L’UE deve fare di più per sostenere l’occupazione giovanile e produrre risultati duraturi

L’occupazione giovanile rappresenta da tempo una delle principali sfide che gli Stati membri dell’UE devono affrontare sul mercato del lavoro. Anche se il tasso di disoccupazione dei giovani tra i 15 e i 29 anni è diminuito dal 20 % del 2013 a meno del 12 % negli ultimi anni, la probabilità che i giovani siano disoccupati è sempre doppia rispetto a quella della forza di lavoro totale. Nel 2025, i giovani disoccupati nell’UE erano circa 4,7 milioni, pari all’11,6 % della forza di lavoro tra i 15 e i 29 anni.

Il sostegno dell’UE per l’occupazione giovanile deve dimostrare di produrre risultati nel tempo”, ha dichiarato Carlo Alberto Manfredi Selvaggi, il Membro della Corte responsabile dell’audit. “Senza obiettivi più chiari e risultati a lungo termine dimostrati, è difficile sapere se i fondi pubblici riescono veramente a fare la differenza per i giovani”.

Sebbene la responsabilità delle politiche a favore dell’occupazione giovanile sia principalmente competenza degli Stati membri, l’UE svolge un ruolo di coordinamento e sostegno. Fornisce orientamenti strategici, soprattutto nell’ambito del ciclo annuale di coordinamento delle politiche economiche, sociali e di bilancio attraverso il Semestre europeo ed i programmi nazionali di riforma, che sono stati sostituiti adesso dai piani nazionali strutturali di bilancio di medio termine. Da quando è stato introdotto il pacchetto per l’occupazione giovanile nel 2012, l’UE ha destinato notevoli risorse per sostenere l’accesso dei giovani al lavoro.

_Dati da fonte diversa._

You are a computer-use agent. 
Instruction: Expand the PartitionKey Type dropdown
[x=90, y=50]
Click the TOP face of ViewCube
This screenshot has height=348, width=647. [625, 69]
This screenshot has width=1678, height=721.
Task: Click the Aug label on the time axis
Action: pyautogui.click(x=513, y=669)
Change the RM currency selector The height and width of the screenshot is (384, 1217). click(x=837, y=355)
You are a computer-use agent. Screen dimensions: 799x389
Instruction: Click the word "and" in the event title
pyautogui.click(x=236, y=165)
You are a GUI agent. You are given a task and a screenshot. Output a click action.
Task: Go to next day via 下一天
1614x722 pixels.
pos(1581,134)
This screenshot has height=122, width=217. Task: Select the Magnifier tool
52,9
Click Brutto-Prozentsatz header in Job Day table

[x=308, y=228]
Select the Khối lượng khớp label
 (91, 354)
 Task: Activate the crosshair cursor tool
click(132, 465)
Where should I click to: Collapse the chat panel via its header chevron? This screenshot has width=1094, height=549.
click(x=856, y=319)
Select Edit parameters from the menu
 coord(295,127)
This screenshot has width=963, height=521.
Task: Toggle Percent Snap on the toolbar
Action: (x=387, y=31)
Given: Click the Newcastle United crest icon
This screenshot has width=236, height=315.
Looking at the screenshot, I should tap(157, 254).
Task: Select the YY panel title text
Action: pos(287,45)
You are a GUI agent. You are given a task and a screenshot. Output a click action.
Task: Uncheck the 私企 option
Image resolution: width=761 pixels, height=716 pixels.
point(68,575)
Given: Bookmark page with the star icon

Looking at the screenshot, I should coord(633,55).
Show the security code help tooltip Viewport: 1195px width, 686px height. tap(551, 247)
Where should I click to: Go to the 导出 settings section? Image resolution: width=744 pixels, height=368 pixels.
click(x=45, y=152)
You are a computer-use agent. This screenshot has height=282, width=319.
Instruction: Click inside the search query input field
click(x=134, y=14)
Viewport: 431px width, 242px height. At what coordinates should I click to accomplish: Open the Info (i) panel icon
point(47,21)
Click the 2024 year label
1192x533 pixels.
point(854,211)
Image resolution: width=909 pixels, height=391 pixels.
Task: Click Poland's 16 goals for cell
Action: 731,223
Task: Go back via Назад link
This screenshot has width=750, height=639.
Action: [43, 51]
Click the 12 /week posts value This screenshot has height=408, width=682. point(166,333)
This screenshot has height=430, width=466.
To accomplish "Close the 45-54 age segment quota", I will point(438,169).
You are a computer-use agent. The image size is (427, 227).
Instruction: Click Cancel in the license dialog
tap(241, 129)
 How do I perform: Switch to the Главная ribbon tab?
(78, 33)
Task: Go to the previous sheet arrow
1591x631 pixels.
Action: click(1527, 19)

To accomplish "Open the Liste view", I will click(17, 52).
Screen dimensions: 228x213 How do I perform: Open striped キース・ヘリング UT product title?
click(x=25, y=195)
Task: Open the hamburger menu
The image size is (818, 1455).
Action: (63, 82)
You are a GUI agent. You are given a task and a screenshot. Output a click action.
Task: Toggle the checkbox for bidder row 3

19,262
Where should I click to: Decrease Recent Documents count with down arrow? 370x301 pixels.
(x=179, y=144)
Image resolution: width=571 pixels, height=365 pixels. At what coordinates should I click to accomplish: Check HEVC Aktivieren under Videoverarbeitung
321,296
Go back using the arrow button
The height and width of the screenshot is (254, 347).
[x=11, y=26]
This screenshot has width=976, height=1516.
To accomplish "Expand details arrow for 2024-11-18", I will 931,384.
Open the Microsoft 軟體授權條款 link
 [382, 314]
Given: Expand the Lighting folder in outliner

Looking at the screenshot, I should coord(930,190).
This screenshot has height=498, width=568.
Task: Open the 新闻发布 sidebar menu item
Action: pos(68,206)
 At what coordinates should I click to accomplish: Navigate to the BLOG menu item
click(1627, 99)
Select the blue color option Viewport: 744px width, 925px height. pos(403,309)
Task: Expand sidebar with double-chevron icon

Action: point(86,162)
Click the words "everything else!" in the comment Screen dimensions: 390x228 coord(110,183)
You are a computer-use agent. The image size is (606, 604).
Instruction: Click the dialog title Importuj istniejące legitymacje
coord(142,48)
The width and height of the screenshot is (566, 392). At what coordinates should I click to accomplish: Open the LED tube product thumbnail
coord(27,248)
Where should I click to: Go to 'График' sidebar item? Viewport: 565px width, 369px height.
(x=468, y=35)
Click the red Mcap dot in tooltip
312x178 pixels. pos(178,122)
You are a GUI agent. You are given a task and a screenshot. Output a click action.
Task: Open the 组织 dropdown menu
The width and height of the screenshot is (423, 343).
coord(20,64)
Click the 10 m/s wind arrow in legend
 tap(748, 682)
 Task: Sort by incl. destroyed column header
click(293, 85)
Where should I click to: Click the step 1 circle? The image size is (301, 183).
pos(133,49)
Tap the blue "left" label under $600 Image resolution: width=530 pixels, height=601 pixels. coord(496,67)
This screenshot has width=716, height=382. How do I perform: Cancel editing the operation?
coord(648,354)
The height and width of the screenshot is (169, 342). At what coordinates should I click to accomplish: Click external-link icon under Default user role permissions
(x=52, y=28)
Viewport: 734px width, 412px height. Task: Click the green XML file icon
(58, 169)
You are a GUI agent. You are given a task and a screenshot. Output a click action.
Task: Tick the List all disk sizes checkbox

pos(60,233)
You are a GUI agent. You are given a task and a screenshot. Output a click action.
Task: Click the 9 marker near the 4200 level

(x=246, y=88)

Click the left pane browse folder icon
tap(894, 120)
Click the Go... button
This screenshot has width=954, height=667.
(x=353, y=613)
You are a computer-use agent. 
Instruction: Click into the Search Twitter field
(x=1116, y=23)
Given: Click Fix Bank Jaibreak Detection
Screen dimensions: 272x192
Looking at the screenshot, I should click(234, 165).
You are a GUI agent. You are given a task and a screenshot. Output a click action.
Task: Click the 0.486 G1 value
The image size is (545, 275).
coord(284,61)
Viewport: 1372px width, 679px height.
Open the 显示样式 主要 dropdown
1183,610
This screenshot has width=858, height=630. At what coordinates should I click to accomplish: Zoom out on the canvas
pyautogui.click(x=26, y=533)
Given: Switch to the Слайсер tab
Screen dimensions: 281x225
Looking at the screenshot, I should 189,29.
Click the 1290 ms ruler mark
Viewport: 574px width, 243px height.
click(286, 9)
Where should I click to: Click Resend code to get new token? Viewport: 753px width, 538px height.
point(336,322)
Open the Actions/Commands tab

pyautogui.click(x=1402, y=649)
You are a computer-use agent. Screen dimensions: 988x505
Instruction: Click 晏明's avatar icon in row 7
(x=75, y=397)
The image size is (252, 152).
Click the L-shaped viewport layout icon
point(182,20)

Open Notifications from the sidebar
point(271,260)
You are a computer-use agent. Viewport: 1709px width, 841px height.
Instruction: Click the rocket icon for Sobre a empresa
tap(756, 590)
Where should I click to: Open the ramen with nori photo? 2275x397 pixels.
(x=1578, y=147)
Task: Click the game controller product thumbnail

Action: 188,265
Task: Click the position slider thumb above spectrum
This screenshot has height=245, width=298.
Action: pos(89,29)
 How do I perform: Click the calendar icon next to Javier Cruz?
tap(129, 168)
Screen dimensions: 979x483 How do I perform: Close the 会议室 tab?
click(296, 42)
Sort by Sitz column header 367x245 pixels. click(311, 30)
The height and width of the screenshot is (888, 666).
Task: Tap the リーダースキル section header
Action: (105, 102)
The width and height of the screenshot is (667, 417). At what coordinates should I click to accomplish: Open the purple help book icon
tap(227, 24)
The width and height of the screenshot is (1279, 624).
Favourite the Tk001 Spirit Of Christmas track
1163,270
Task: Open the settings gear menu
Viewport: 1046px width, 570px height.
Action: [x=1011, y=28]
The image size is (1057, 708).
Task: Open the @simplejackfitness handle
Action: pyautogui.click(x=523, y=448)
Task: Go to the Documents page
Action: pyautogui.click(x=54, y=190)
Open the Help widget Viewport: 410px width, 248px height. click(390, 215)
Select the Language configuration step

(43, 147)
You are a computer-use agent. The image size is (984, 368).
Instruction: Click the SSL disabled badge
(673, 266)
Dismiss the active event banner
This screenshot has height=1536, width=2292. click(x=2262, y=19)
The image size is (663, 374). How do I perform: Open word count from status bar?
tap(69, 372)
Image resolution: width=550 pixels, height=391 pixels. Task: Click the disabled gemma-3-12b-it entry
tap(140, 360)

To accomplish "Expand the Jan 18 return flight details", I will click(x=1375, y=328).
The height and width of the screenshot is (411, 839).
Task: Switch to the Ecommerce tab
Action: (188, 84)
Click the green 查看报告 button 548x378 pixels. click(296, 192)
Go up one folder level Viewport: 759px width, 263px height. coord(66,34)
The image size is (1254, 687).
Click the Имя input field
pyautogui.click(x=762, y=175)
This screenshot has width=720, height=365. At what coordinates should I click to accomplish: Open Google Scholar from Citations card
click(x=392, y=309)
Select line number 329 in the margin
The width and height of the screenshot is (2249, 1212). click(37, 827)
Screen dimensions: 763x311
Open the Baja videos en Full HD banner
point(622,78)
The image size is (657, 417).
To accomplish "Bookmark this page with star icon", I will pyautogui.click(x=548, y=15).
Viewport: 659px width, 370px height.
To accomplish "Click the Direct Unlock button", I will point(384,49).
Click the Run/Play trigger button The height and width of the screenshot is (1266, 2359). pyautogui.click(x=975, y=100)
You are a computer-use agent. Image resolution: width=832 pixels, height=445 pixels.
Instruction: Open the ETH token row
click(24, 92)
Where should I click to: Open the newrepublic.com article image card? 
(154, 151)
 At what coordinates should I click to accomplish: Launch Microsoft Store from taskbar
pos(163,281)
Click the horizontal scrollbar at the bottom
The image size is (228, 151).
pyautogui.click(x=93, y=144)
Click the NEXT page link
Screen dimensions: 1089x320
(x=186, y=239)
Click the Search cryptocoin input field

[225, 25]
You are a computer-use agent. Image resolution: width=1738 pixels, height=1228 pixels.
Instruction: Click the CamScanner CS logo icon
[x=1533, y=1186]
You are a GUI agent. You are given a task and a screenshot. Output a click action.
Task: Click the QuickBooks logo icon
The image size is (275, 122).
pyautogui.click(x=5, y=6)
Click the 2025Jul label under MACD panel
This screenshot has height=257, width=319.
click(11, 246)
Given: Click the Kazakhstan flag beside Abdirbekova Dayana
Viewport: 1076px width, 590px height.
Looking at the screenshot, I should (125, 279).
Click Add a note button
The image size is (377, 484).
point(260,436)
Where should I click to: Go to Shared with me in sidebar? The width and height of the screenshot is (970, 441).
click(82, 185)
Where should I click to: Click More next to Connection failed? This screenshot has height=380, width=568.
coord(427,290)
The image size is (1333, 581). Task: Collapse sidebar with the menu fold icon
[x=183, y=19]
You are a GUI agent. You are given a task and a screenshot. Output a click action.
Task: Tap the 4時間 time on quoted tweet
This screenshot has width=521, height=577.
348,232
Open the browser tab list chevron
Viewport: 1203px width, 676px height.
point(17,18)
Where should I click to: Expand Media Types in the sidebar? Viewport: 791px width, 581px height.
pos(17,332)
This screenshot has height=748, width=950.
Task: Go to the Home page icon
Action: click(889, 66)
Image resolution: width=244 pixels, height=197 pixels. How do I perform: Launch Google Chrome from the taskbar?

Dal 2014 l’UE ha stanziato circa 25 miliardi di euro della politica di coesione specificamente per sostenere l’occupazione giovanile, attraverso il Fondo sociale europeo (FSE), l’Iniziativa a favore dell’occupazione giovanile (IOG), REACT‑EU e il Fondo sociale europeo Plus (FSE+). L’Italia e la Spagna insieme ricevono circa la metà dei finanziamenti (quasi il 47,5 % del totale). Le misure sostenute dall’UE includono incentivi all’assunzione per i datori di lavoro, attività di formazione e di accompagnamento al lavoro per i giovani e azioni per aiutarli a restare al lavoro dopo l’assunzione.

Un obiettivo fondamentale delle misure è l’inserimento sostenibile nel mercato del lavoro, che significa, tra l’altro, far sì che i giovani non solo trovino un lavoro, ma restino occupati dopo la fine del sostegno finanziario. A tale proposito, il mantenimento del lavoro dopo 12 o 18 mesi potrebbe essere un valido indicatore dell’efficacia delle misure. Invece, gli indicatori di risultato a più lungo termine attualmente mostrano solo la situazione occupazionale dei beneficiari dopo sei mesi. La Corte conclude quindi che la Commissione dispone solo di informazioni frammentarie sui risultati a più lungo termine del sostegno finanziario dell’UE all’occupazione giovanile.

La Corte ha inoltre riscontrato che i programmi operativi esaminati non fornivano una definizione chiara di quando una persona possa essere considerata inserita con successo nel mercato del lavoro. Gli obiettivi risultano così meno chiari e aumenta il rischio che i fondi dell’UE siano assegnati senza obiettivi sufficientemente specifici o misurabili. La Corte avverte che l’impostazione degli incentivi all’assunzione potrebbe quindi essere inadeguata, con il rischio di un uso inefficace ed inefficiente del denaro pubblico.

Gli incentivi all’assunzione esaminati nel corso dell’audit erano scarsamente mirati ai soggetti che più ne hanno bisogno, aumentando in tal modo il rischio che i fondi pubblici finanzino posti di lavoro che sarebbero comunque stati creati. La Corte ha osservato inoltre che gli incentivi non erano collegati alla formazione sul posto di lavoro che è invece importante. La formazione può infatti non solo migliorare l’occupabilità dei giovani sul lungo periodo, ma anche aiutare a rispondere alle necessità del mercato del lavoro, soprattutto in settori che hanno difficoltà a reperire le competenze di cui hanno bisogno.

Inoltre, l’audit ha evidenziato la situazione specifica dei giovani al di fuori del mercato del lavoro, ossia quelli che non lavorano e non cercano attivamente lavoro, definiti giovani “inattivi”. Questi devono superare ostacoli di natura sociale, sanitaria e di istruzione che vanno al di là della sola politica del mercato del lavoro. La Corte osserva che, anche se l’attuale quadro dell’UE richiede attività di sensibilizzazione mirate, i giovani inattivi restano il gruppo più difficile da intercettare.